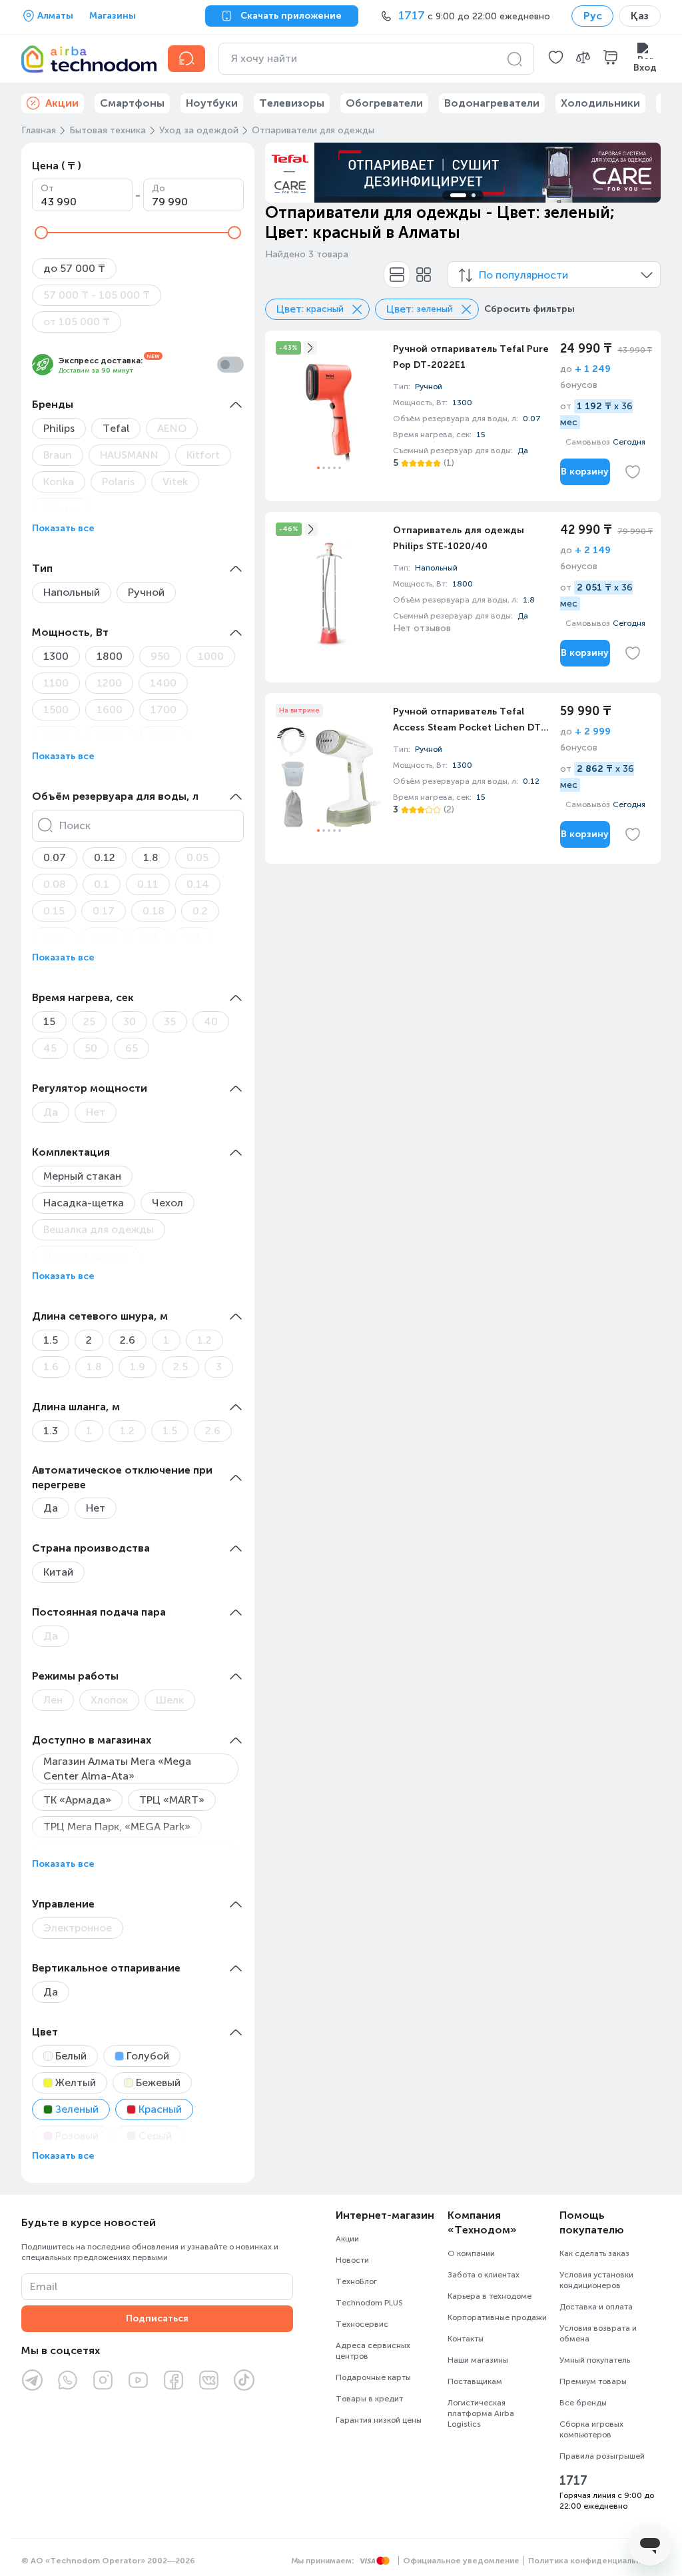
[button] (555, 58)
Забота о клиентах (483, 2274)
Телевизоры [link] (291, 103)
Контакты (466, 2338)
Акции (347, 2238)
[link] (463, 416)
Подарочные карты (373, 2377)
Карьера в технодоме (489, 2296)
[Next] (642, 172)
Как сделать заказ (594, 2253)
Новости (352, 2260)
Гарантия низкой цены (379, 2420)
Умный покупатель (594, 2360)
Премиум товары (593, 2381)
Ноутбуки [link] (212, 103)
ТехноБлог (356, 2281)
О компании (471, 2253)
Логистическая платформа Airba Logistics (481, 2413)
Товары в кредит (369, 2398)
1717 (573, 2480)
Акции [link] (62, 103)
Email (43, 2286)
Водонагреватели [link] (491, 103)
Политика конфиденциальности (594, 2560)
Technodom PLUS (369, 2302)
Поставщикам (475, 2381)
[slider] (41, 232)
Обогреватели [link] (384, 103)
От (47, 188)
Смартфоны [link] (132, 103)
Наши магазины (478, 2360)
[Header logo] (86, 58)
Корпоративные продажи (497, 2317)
---*---
▸ **INSTRUCTIONS TO FOLLOW**: Everything above from the line containing "Телевизоры [link] (291, 103)" down to the line containing "Technodom PLUS (369, 2302)" should be copied exactly, both end lines included, and nothing else.

▸ **RESULT OF THE TASK**:
Телевизоры [link] (291, 103)
Контакты (466, 2338)
Акции (347, 2238)
[link] (463, 416)
Подарочные карты (373, 2377)
Карьера в технодоме (489, 2296)
[Next] (642, 172)
Как сделать заказ (594, 2253)
Новости (352, 2260)
Гарантия низкой цены (379, 2420)
Умный покупатель (594, 2360)
Премиум товары (593, 2381)
Ноутбуки [link] (212, 103)
ТехноБлог (356, 2281)
О компании (471, 2253)
Логистическая платформа Airba Logistics (481, 2413)
Товары в кредит (369, 2398)
1717 (573, 2480)
Акции [link] (62, 103)
Email (43, 2286)
Водонагреватели [link] (491, 103)
Политика конфиденциальности (594, 2560)
Technodom PLUS (369, 2302)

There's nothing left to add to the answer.